A queima de Judas - R.Santana
Na semana que findou, passei junto com os meus a “Sexta-Feira Santa” nas praias de Ilhéus. Como bom católico, não queria ir, eu argumentei aos familiares que preferia ficar em casa, jejuar, orar e compungir-me, enfim, aproveitar a oportunidade para uma conversa mais amiga com Deus e Lhe confessar o meu arrependimento das coisas erradas que pratiquei ao longo da vida, mas as circunstâncias me tiraram essa oportunidade e terminei o final de semana na casa de um cunhado rico na cidade vizinha, na “Praia dos Milionários”.
Passar a Sexta Feira Santa na praia, degustando boa bacalhoada, dourado, merluza (com leite de coco e dendê), bom vinho, cerveja, caipirinha (brasileiro, afora alguns esnobes, não gosta de whiski), mergulhar no mar, jogar baralho e dominó, é privilégio de poucos, a maioria da população fica em casa, pega a papa do vizinho, outros, ainda menos aquinhoados, come o peixe que a prefeitura distribui grátis na Semana Santa.
Essa tradição católica vem de muito longe, aqui em nosso país, os portugueses que trouxeram-na no seu descobrimento. Hoje, não se comemora a Sexta Feira Santa como antigamente, não existe mais o mesmo respeito religioso, o sentimento de pesar pelo flagelo de Jesus Cristo e o significado de sua ressurreição foram substituídos pelo ócio, pela fuga da cidade grande pra o litoral ou pra o campo. A páscoa não é mais momento de oração e regozijo por Jesus Cristo ter vencido a morte e ter dado ao homem esperança de vida eterna.

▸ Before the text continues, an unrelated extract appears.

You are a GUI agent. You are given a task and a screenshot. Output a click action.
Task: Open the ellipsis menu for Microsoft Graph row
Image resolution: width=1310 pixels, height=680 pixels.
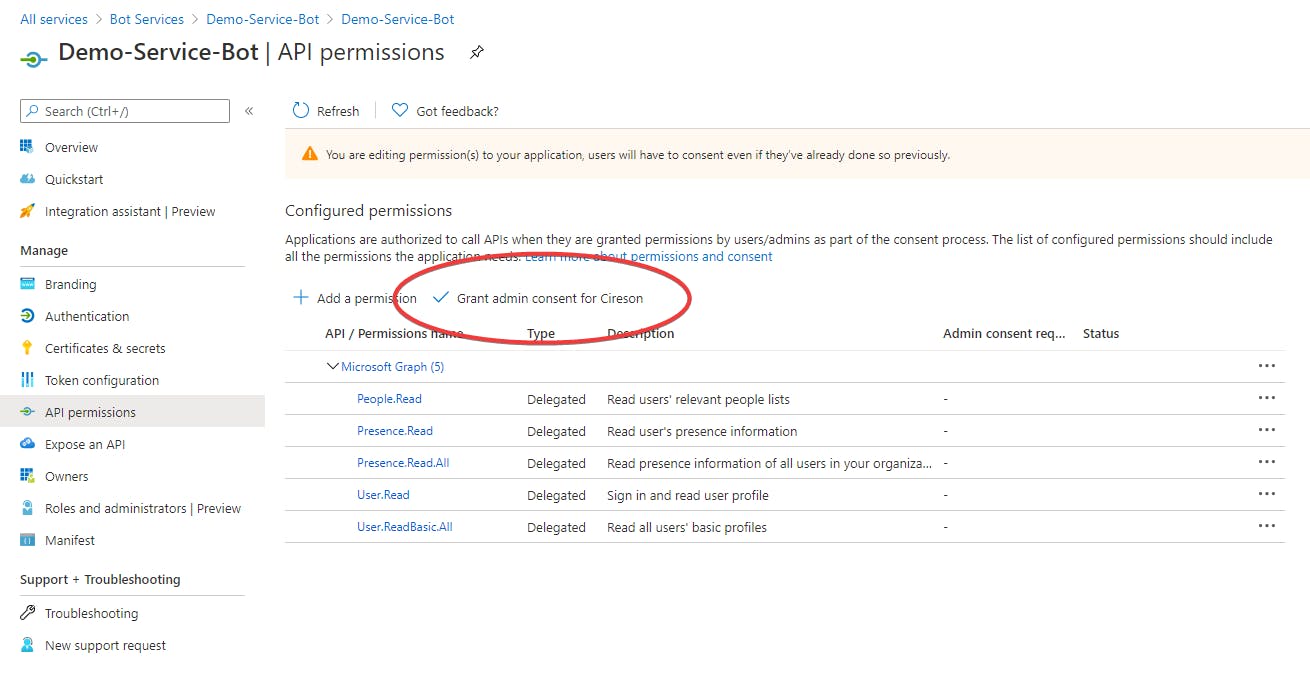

Porém, este ano não posso reclamar, é que pela primeira vez na vida assistir a queima e a malhação de Judas no Sábado de Aleluia. Não foi um Judas como o de Itu, grandão, com bombas e dinamites para pipocar o mais famoso vilão da história da humanidade, que vendeu Jesus Cristo por 30 moedas com um beijo na face ou um Judas com cara e herança de político, mas foi um Judas chinfrim, magrinho, com cara de pobre, sem dinamites, com bombas que deram chabus e tudo foi salvo pela robusta e simpática morena testamenteira que leu com desembaraço a herança deixada pelo mais famoso traidor:
- Judas morreu!? – a assembleia respondia:
- Morreu!!! – ela completava:
- Não teve o que deixar, deixou um caminhão velho pra João mecânico consertar!
- Judas Morreu!?
- Morreu!!!
- Não teve o que deixar, deixou seu terno amarrotado pra Thiago casar! – repetia:
- Judas morreu!?
- Morreu!!!
- Não teve o que deixar, deixou 30 moedas de ouro pra Jabes Ribeiro, a cidade melhorar!
- Judas morreu?...
- Morreu!...
Os menos críticos saíram dali exultante com a herança folclórica de Judas e os mais exigentes, os espíritos menos desarmados, saíram lamentando o tempo perdido, particularmente, eu fiquei entre os menos críticos... Gostei dos assovios dos moleques, dos apupos, das brincadeiras, do chabu das bombas, do desembaraço da testamenteira, e, do estribilho: “Judas morreu?...”, “Morreu!...”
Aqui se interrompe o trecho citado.